The beauty myth tells a story: The quality called “beauty” objectively and universally exists. Women must want to embody it and men must want to possess women who embody it. This embodiment is an imperative for women and not for men, which situation is necessary and natural because it is biological, sexual and evolutionary: Strong men battle for beautiful women, and beautiful women are more reproductively successful. Women’s beauty must correlate with their fertility, and since this system is based on sexual selection, it is inevitable and changeless.
None of this is true. “Beauty” is a currency system like the gold standard. Like any economy, it is determined by politics, and in the modern age in the West, it is the last, best belief system that keeps male dominance intact. In assigning value to women in a vertical hierarchy according to a culturally imposed physical standard, it is an expression of power relations in which women must unnaturally compete for resources that men have appropriated for themselves.
“Beauty” is not universal, or changeless, though the West pretends that all ideals of female beauty stem from one Platonic Ideal Woman; The Maori admire a fat vulva, and the Padung, droopy breasts. Nor is “beauty” a function of evolution: its ideals change at a pace far more rapid than that of the evolution of the species, and Charles Darwin himself was unconvinced by his own explanation that “beauty” resulted from a sexual selection that deviated from the rule of natural selection; for women to compete with women through “beauty” is a reversal of the way in which natural selection affects all other mammals.

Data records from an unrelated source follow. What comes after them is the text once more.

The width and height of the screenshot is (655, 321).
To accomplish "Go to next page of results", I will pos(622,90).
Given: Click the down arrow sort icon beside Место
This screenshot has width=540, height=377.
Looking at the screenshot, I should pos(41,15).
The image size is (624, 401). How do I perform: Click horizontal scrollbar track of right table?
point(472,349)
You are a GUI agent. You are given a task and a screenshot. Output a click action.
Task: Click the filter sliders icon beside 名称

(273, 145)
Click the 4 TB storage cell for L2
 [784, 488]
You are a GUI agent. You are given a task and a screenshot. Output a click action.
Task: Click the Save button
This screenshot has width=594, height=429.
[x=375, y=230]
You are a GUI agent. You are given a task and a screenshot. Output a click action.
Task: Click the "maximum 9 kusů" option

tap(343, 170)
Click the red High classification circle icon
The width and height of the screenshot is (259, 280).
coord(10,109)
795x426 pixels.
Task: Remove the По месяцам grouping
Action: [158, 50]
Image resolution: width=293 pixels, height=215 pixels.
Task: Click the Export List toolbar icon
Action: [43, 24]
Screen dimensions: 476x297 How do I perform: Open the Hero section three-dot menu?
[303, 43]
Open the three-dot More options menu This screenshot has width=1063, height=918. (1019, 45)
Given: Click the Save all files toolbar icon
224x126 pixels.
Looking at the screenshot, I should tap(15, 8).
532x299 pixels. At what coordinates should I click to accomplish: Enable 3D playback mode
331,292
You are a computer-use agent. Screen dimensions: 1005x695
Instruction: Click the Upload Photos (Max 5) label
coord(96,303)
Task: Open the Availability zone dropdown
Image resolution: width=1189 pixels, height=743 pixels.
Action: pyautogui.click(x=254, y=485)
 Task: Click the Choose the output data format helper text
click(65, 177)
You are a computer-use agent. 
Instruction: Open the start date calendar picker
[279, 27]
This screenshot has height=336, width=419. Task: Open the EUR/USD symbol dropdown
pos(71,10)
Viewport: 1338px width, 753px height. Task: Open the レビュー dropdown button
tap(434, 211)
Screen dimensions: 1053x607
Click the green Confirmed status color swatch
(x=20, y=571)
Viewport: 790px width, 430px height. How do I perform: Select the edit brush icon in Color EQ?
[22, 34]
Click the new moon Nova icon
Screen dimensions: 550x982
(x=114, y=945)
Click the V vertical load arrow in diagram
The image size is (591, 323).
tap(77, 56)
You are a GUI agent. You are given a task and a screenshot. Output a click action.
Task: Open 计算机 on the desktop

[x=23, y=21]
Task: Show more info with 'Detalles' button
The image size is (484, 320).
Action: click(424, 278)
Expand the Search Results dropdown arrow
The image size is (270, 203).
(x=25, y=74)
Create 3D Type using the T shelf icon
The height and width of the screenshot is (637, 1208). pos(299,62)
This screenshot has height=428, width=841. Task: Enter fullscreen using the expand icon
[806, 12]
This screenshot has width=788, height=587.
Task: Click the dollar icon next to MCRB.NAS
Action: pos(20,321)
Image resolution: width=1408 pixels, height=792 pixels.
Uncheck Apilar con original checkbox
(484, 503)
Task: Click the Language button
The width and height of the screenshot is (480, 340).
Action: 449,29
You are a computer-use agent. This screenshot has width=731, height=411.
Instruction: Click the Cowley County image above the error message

Anthropology has overturned the notion that females must be “beautiful” to be selected to mate:Evelyn Reed, Elaine Morgan, and others have dismissed sociobiological assertions of innate male polygamy and female monogamy. Female higher primates are the sexual initiators: not only do they seek out and enjoy sex with many partners, but “every nonpregnant female takes her turn at being the most desirable of all her troop. And that cycle keeps on turning as long as she lives.” The inflamed sexual organs of primates are often cited by male sociobiologists as analogous to human relating to female “beauty”, when in fact that is a universal, nonhierarchical female primate characteristic.